Михайлыч пошел в гостиную к дочери, поцеловал ее, сел и опять задумался.

- Что, папенька, видели нового смотрителя? - спросила Настенька.

- Видел, милушка, имел счастье познакомиться, - отвечал Петр Михайлыч с

полуулыбкой.

- Молодой?

- Молодой!.. Франт!.. И человек, видно, умный!.. Только, кажется,

горденек немного. Наших молодцов точно губернатор принял: свысока...

Нехорошо... на первый раз ему не делает это чести.

- Что ж такое, если это в нем сознание собственного достоинства?
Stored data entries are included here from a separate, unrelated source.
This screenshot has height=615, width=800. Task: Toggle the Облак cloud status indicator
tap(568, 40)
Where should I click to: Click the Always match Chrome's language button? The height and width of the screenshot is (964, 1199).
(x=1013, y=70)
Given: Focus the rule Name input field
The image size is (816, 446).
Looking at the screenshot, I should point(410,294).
Учителя ваши точно добрые люди - но и только! - возразила Настенька.

- Какие бы они ни были люди, - возразил, в свою очередь, Петр Михайлыч,

- а все-таки ему не следовало поднимать носа. Гордость есть двух родов: одна

благородная - это желание быть лучшим, желание совершенствоваться; такая

гордость - принадлежность великих людей: она подкрепляет их в трудах, дает

им силу поборать препятствия и достигать своей цели. А эта гордость -

поважничать перед маленьким человеком - тьфу! Плевать я на нее хочу; зачем

она? Это гордость глупая, смешная.

- Зачем же вы звали его обедать, если он гордец? - спросила Настенька.
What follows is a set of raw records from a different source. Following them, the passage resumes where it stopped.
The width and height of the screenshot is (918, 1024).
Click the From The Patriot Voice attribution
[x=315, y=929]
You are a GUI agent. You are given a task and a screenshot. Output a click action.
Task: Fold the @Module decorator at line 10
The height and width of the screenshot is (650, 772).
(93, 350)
- А затем, что хочу с ним об учителях поговорить. Надобно ему внушить,

чтоб он понимал их настоящим манером, - отвечал Петр Михайлыч, желая

несколько замаскировать в себе простое чувство гостеприимства, вследствие

которого он всех и каждого готов был к себе позвать обедать, бог знает зачем

и для чего.

- По крайней мере я бы лошадь не послала: пускай бы пришел пешком, -

заметила Настенька.

- Перестань пустяки говорить! - перебил уж с досадою Петр Михайлыч. -

Что лошади сделается! Не убудет ее. Он хочет визиты делать: не пешком же ему

по городу бегать.

- Визиты делать! Вчера приехал, а сегодня хочет визиты делать! -

воскликнула с насмешкой Настенька.

- Что же тут удивительного? Это хорошо.

- Перед учителями важничает, а перед другими, не успел приехать, бежит

кланяться; он просто глуп после этого!

- Вот тебе и раз! Экая ты, Настенька, смелая на приговоры! Я не вижу

тут ничего глупого. Он будет жить в городе и хочет познакомиться со всеми.
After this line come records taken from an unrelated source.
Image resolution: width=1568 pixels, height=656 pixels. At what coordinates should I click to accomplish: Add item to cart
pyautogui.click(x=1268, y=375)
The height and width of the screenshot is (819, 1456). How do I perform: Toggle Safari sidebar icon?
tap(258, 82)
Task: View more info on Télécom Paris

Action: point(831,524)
- Стоит, если только он умный человек!

- Отчего ж не стоит? Здесь люди все почтенные... Вот это в тебе,

душенька, очень нехорошо, и мне весьма не нравится, - говорил Петр Михайлыч,

колотя пальцем по столу. - Что это за нелюбовь такая к людям! За что? Что

они тебе сделали?

- В моей любви, я думаю, никто не нуждается.

- В любви нуждается бог и собственное сердце человека. Без любви к себе

подобным жить на свете тяжело и грешно! - произнес внушительно старик.

Настенька отвечала ему полупрезрительной улыбкой.

На эту тему Петр Михайлыч часто и горячо спорил с дочерью.